How many of the lines below contain the string "label"? Case counts. Reply with the number only.

• • • • • • •

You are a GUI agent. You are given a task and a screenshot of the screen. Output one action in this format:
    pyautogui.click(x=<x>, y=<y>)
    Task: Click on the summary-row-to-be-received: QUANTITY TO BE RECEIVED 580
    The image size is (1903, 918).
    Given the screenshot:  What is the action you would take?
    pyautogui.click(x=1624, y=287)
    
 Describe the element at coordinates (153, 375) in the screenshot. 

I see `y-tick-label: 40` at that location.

• • • • • • •

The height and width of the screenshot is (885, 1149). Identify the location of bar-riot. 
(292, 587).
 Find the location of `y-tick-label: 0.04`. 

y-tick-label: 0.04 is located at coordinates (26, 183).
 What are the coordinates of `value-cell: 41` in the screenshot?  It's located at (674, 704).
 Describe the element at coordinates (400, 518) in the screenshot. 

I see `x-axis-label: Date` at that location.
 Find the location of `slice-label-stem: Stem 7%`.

• • • • • • •

• [Answer below] 5